Congress never got to the bottom of the alleged misconduct. The committee found that the administration’s work was “ongoing” (which makes one wonder, did it ever stop?), and administration officials not only denied wrongdoing but justified their actions in national security terms. “If the United States does not sell the nuclear equipment to Saudi Arabia someone else will,” administration officials privately told the New York Times in 2018. If this outlook was new at the time, it certainly isn’t now. In fact, the Trump administration so successfully reframed the US debate on great power competition that even President Joe Biden — who has sought to distance himself from everything Trumpian — explained his recent embrace of Saudi Arabia as necessary to halt Riyadh’s cooperation with Russia and China.

Trump officials are right: countries like South Korea, France, Russia, and China had been actively pursuing nuclear collaboration with the Saudis, and an American refusal to assist the Saudi nuclear program would have likely resulted in the United States losing market share to foreigners. Moreover, as Tristan Volpe has observed, the US has remarkably limited leverage when it comes to preventing its partners and allies from proliferating. As the Trump administration saw it, playing it “by the book” with a hostile Congress was not an option.

Be that as it may, there is more to Trump’s decision to back a lobbying effort by several US nuclear energy firms and Trump-connected politicos, including General Michael Flynn, Trump’s first national security advisor, and other retired military officials. One firm in particular, Westinghouse Electric, the only US manufacturer of large-scale nuclear reactors, was especially bullish on the deal. In 2018, Westinghouse’s parent company, Brookfield Asset Management, bailed out a floundering $1.8 billion building that was owned by the family company of Jared Kushner, Trump’s son-in-law. What role Kushner, who had built strong ties with the Saudi crown prince, ultimately played in the deal is unclear. The House committee’s report noted, however, that like Trump himself, Kushner was “directly involved” in the plot and the administration’s effort to develop a strategic partnership with the Saudis. Of course, that same relationship would be a key component of Kushner’s vaunted Middle East Peace Plan.

History may not repeat, but it certainly rhymes. Just this year, it was revealed that the Saudi Public Investment Fund, which is helmed by the Saudi crown prince, had invested $2 billion in Kushner’s private equity firm. Although the terms of the arrangement will pay Kushner a minimum of $25 million a year, it is apparent that Saudi Arabia wants to continue its client-patron relationship with the Trump family and inner circle — to everyone’s benefit. To be sure, Trump’s New Jersey golf club held a tournament in August 2022 that was sponsored by the same Saudi fund, provoking a protest by some families whose relatives had been killed on 9/11.

Trump knows a good business opportunity when he sees one.
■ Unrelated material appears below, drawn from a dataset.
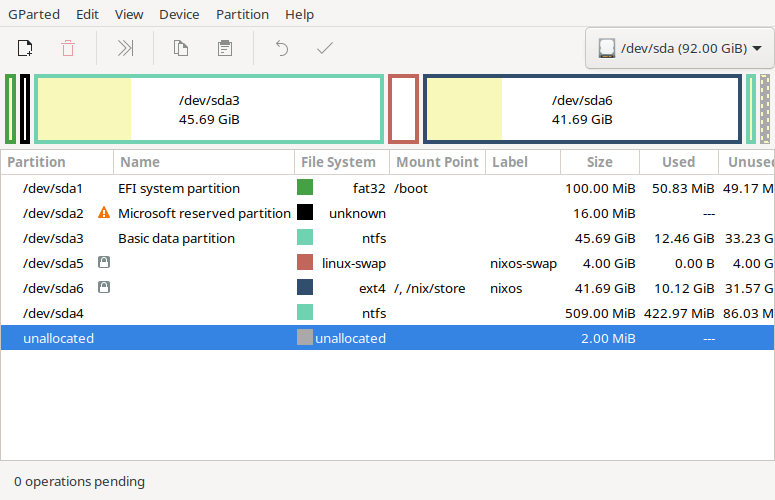
Task: Sort by the Size column header
Action: (600, 162)
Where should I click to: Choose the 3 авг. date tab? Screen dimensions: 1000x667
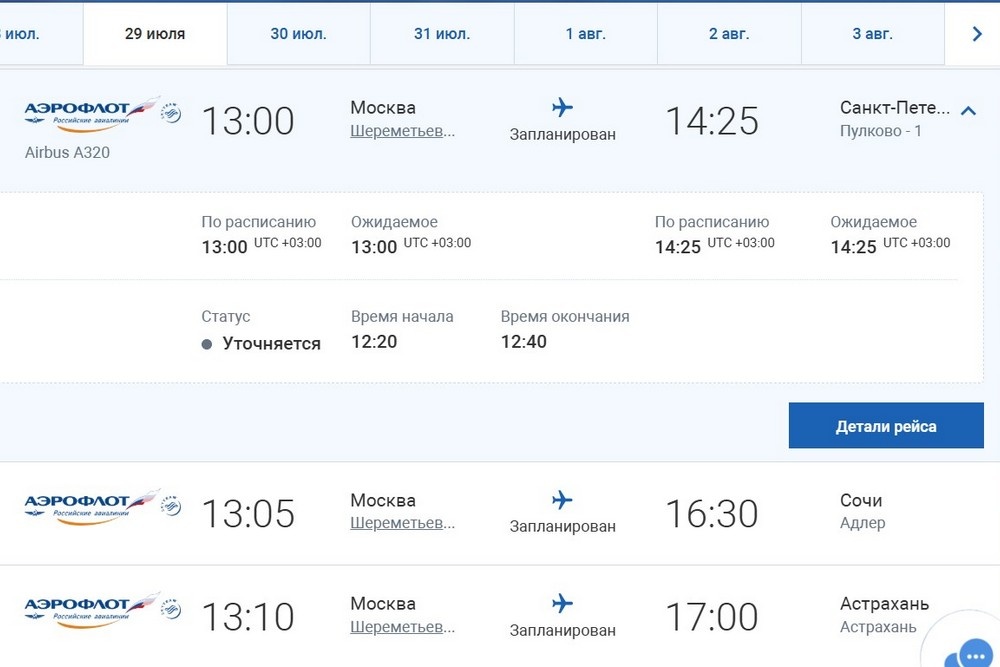tap(872, 34)
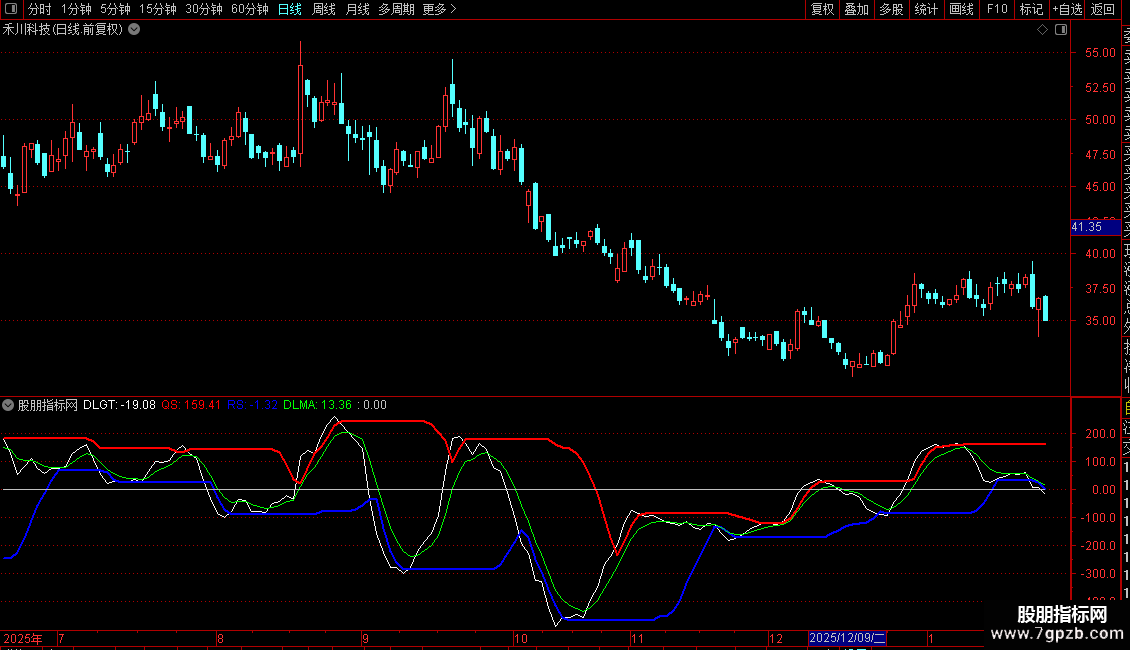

But would he really pilfer some of America’s most highly sensitive nuclear secrets to provide them to Saudi Arabia, as some have alleged? Much like the question of why Trump was hiding classified documents at Mar-a-Lago, it may be some time before we get answers. But the American people — and even Trump himself — deserve a speedy resolution. John Bolton, Trump’s third national security adviser, may be right: the mere existence of a piece of paper with “the word ‘nuclear’ on it doesn’t mean it’s apocalyptic.” But Trump’s obsession with nuclear weapons appears to have reared its ugly head again — with potentially deadly results.